Vail had some reasonable nightwatchmen that knew kids could do anything at 10:00 am as well as 10:00 pm. They ignored the curfew and chatted with some of us boys. One nightwatchman shared his dirty books with us. He was a little on the pervert side, but he never touched a kid. There were no problems while he was there. Another nightwatchman was supplied with a car and had a uniform. He would drive you home if you were too drunk to drive. Vail was a quiet place in those days.
However, there was one nightwatchman who was intent on upholding the curfew ordinance. J.C. McCullough was a retired heavy equipment operator. He had a faded-blue Ford pickup with a topper. He was the nightwatchman during the height of my early teens, and he provided a great source of entertainment and exercise for those of us who loved excitement.
On a good clear night, about 9:30 or 10:00 pm, some Vail kids would sneak out of the house and get together at a meeting point. We had several. We would head downtown where J.C. would have his pickup parked in front of the firehall/city hall. Depending upon whether he was in the pickup or on his rounds would determine what our action was going to be.
If J.C. was on the rounds, one of us would run across the street close to where he was checking doors.

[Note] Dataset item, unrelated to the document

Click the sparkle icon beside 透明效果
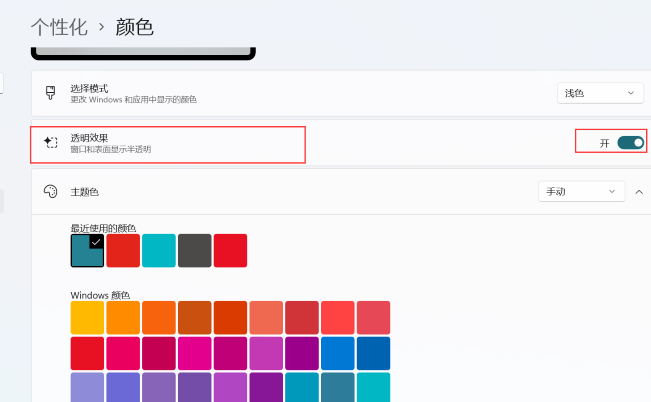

He would move fast (not run) to his pickup, get in it, start it up, and begin driving to where the kid crossed the street. By that time, the kid was back on the other side.
We kept poking up like a whack-a-mole in certain places all over town, waiting for him to spot one of us and drive his pickup in that direction. We knew where every clothesline and hole in a yard were situated. He never caught any of us. However, one night he was homing in on me. I laid down in a shallow ditch near a few rows of sweet corn someone had planted behind the hardware store. He drove his pickup within a couple feet of where I was lying. You would think an incident like that would have adrenaline pumping. No, I couldn’t keep from laughing. I’m surprised he didn’t hear me.
On more than one occasion, J.C. would be in his pickup. Often, he would be sleeping. Once, while he was sleeping, one of us (not me) let the air out of two of his tires and tapped on his window. If he wasn’t sleeping, you could count on one kid or more running past the front of his pickup and scattering up between buildings.
I don’t remember what occurred first. Either J.C. quit or we stopped having fun with him.
The last nightwatchman Vail had long after my childhood was a real prick. The town had furnished him with a cruiser that belonged to a real police force at one time. I came into town one evening after working the night shift and saw the cruiser parked on the side of the road next to the park. The front door was open, and no one was around. I heard the next morning that someone had taken a shot at him with a shotgun. After that, Vail entered into a contract with the county sheriff to patrol the streets of Vail.
I have often wondered what J.C. would have done to one of us kids if he actually caught one. On the other hand, I can’t imagine that he would have stepped out of his pickup to actually chase one of us. We would have had to jump into the passenger side of the pickup if the door was unlocked.
Someday, I will write about why I think someone fired a shotgun at the police cruiser, but that story is too painful to tell – even after all of these years.